The idea for a journal issue devoted to writing by Mennonite college students grew out of Ann Hostetler’s Mennonite Literature class at Goshen College in the spring of 2011. During the course Ann challenged her students to gather a selection of writing in multiple genres from students studying at Mennonite colleges or otherwise associated with the Mennonite Church. Among a variety of submissions, the present group of vivid comic essays stood out to the student editors as a group. At the end of the semester we chose to feature this quartet of essays on Mennonite childhood along with Vienna Wagner’s distinctive poems, which explore voice through the use of persona and the personal lyric.

The four personal essayists—Annie Martens, Sarah Rich, Phil Weaver-Stoesz, and Kate Stoltzfus—use the clash of Mennonite culture with popular culture, such as The Babysitters Club and Dungeons and Dragons, to reflect on their childhood discoveries of sin, worldiness, the value and practicality of pacifism, the expression of Christianity in one’s day-to-day life, and even on violence caused by the most nonviolent of intentions. All of these essays were written for a Memoir writing class taught by Jessica Baldanzi during the same semester as Mennonite Literature. Many of the students in Mennonite Literature were also in Memoir. These two courses cross-pollinated profusely and yielded distinctive fruit. I was fortunate to be a student in both courses and, when the semester ended, I continued to edit this issue as part of my summer internship with the CMW.

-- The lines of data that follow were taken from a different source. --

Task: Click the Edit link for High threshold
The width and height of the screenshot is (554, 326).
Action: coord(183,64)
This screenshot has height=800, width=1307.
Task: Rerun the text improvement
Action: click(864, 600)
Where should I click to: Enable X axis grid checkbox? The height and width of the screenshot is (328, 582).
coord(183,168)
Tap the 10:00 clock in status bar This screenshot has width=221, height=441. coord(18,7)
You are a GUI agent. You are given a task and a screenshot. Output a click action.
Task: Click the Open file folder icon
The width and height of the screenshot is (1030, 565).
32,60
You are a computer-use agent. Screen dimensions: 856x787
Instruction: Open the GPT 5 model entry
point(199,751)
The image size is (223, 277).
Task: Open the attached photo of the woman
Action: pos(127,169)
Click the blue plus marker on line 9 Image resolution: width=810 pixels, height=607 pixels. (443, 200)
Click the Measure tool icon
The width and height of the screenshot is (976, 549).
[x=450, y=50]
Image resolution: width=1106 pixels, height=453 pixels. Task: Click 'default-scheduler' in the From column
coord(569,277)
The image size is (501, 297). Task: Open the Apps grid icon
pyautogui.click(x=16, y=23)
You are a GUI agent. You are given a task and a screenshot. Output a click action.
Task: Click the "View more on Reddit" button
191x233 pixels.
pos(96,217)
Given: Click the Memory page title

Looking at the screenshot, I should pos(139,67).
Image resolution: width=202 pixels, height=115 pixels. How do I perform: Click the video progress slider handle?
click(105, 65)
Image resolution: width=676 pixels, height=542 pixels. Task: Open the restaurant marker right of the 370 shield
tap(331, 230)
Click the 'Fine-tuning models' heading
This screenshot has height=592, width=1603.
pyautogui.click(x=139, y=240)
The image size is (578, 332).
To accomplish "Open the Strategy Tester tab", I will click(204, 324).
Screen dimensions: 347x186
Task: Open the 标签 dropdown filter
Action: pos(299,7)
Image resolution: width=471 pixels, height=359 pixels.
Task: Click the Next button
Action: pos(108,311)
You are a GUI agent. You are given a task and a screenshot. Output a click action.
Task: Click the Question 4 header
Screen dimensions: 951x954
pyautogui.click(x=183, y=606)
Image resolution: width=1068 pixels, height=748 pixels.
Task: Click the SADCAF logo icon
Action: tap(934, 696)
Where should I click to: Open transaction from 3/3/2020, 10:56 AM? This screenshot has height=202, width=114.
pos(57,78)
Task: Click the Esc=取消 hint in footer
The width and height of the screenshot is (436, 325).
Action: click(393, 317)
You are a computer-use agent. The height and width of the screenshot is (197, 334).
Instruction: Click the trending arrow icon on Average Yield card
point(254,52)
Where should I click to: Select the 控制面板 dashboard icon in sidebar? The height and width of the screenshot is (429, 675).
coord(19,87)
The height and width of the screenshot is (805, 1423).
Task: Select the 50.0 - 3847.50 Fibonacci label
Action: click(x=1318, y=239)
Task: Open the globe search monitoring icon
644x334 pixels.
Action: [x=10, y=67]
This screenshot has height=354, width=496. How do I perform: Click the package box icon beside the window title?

In both Mennonite Lit and Memoir we learned that the power of the universal comes through the specific. In these essays childhood is the universal, Mennonite is the specific. The comic memoirs here touch on what I’ve found to be true: that, perhaps more than anything else, common childhood experiences bind young Mennonites together. This shouldn’t be surprising. Childhood, is, after all, its own kind of otherness. Everyone has childhood in common.

As the editor of this issue I offer a huge thanks to my Mennonite Literature classmates for their work and discernment, and especially to Sarah Rich, whose judgment and sense of humor were invaluable this last summer as I sculpted the issue. I would also like to express my gratitude to Jessica Baldanzi and Ann Hostetler, whose classrooms and guidance helped to bring these new voices to the conversation.


-Sara Wakefield, Guest Editor

About the Author

Sara Wakefield

Sara Wakefield graduated from Goshen College in 2011 and interned with the Center for Mennonite Writing this past summer. She currently lives in Goshen, Indiana where she is a card-carrying member of Megafauna, a local writers' group, and works as a freelance writer and editor.